Private equity was in fact the most popular alternative asset class across all the regions surveyed by MandateWire in Q2, despite ongoing concerns that prospects may be shrinking for the private equity space (not least because of a global drop-off in exits and fundraising activity in Q1).
In APAC, investors allocated a net $13.5bn to alternatives in Q2, up from a net $7.8bn in Q1. Around 56 per cent of that inflow was directed towards private equity strategies.
Sovereign wealth funds in the region in particular looked to the asset class in order to gain exposure to new growth themes in the financial technology and consumer sectors, among others.

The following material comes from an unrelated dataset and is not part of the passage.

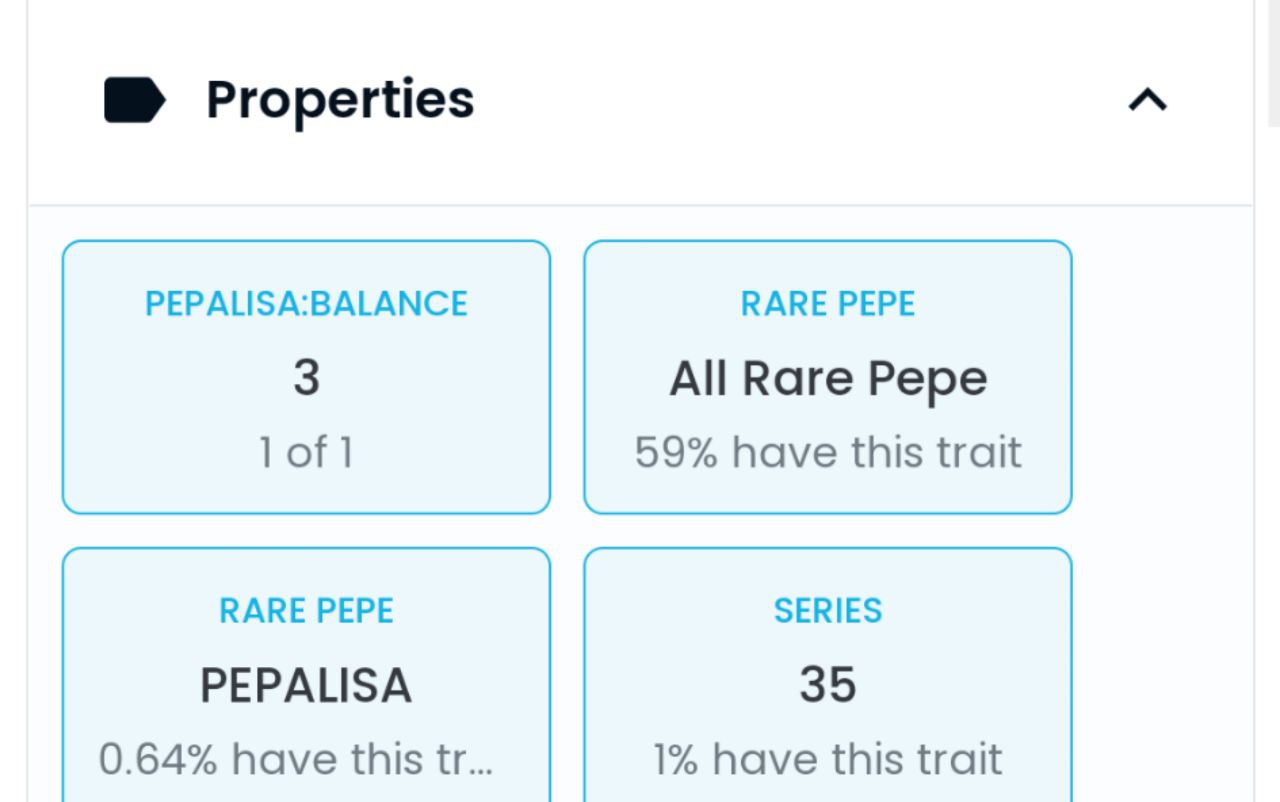Collapse the Properties section chevron

pos(1148,99)
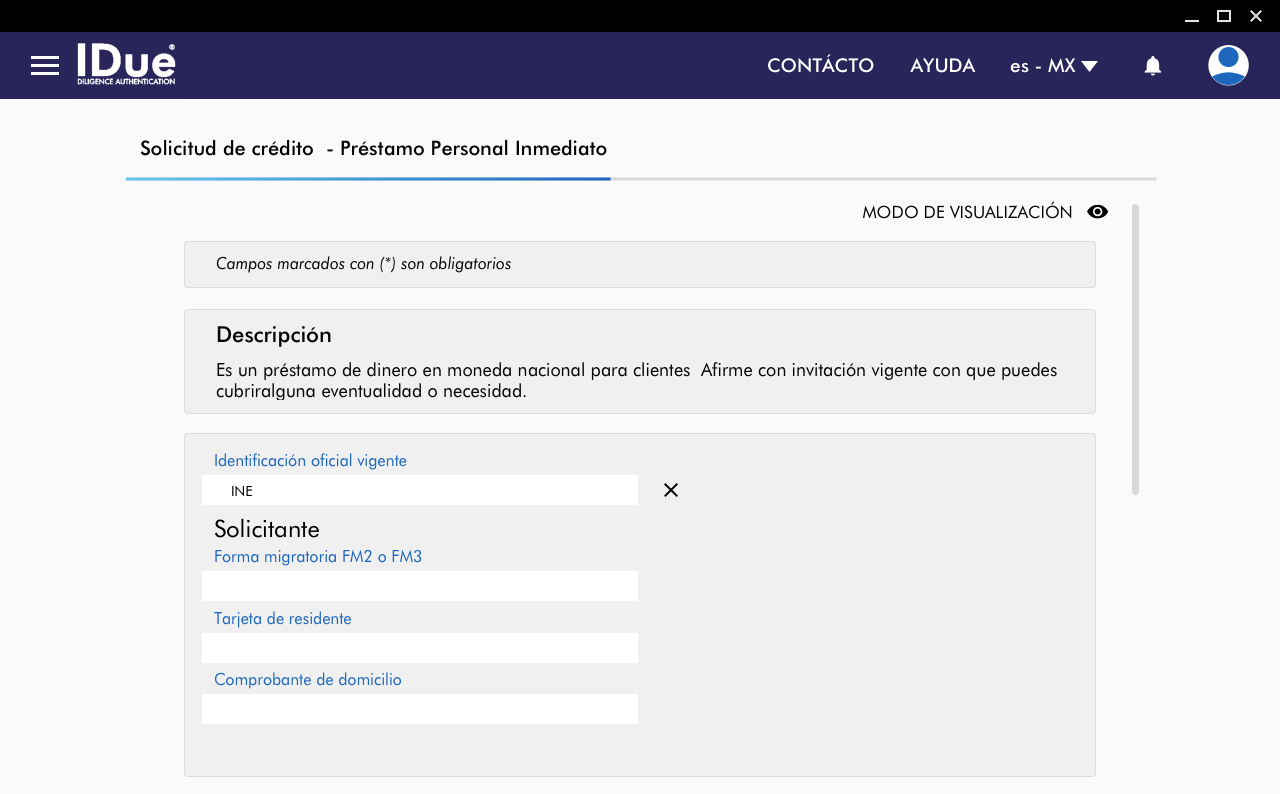This screenshot has width=1280, height=794.
Task: Open the hamburger navigation menu
Action: click(x=45, y=66)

In Europe, where net inflows into alternatives almost doubled to $13.5bn in Q2 from $6.8bn in Q1, private equity saw net inflows of $3.1bn. The asset class was less dominant as a proportion of overall net inflows than in either North America and APAC, as the European asset owners surveyed split assets more evenly between private equity and other private market strategies, including infrastructure and private debt, as well as property.
In the IMEA region, much of the alternative inflow tracked went to unspecified alternative strategies. However, 9 per cent of the net $11.5bn that went into alternatives in Q2 was identified as PE money.
That $11.5bn net inflow was more than double the $5bn net inflow tracked in the first quarter of 2022.